What to work on:
Print every entry exactly as written and exclude all images.

Records for this exercise:
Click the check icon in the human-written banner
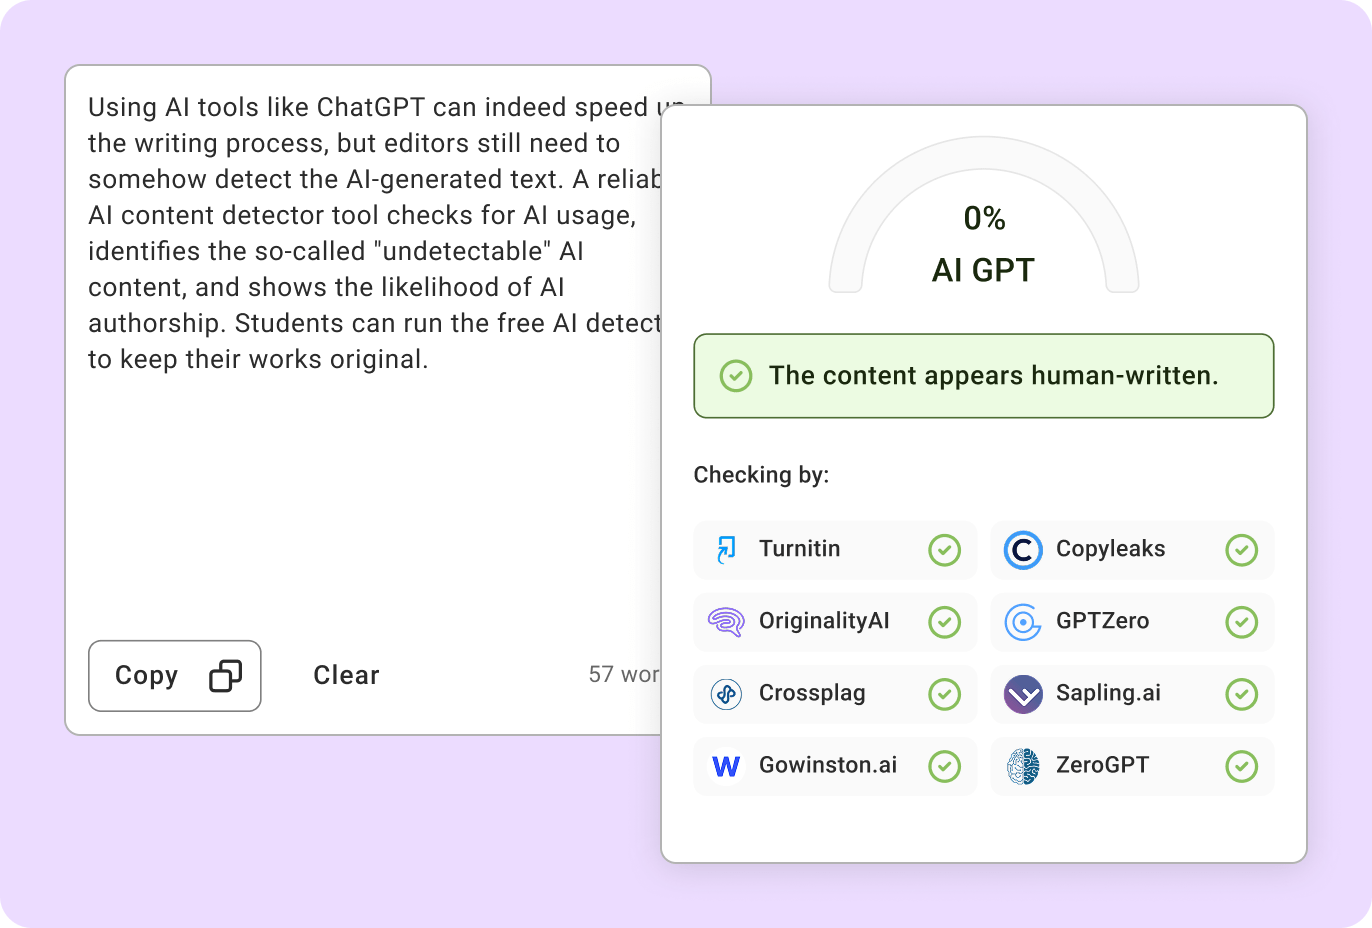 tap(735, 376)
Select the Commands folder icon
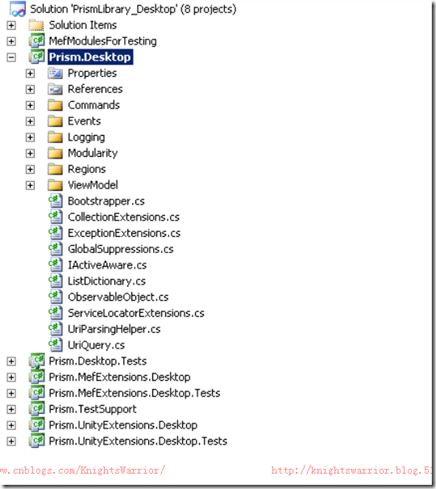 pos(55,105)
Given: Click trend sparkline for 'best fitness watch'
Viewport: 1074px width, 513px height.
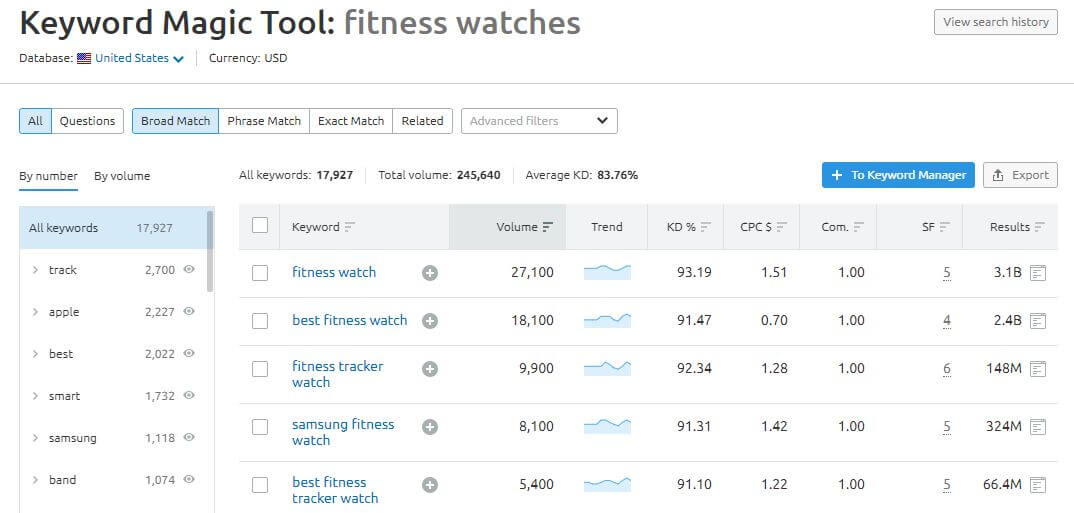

Finished exercise:
Click the check icon in the human-written banner
 tap(735, 376)
Select the Commands folder icon
 pos(55,105)
Given: Click trend sparkline for 'best fitness watch'
Viewport: 1074px width, 513px height.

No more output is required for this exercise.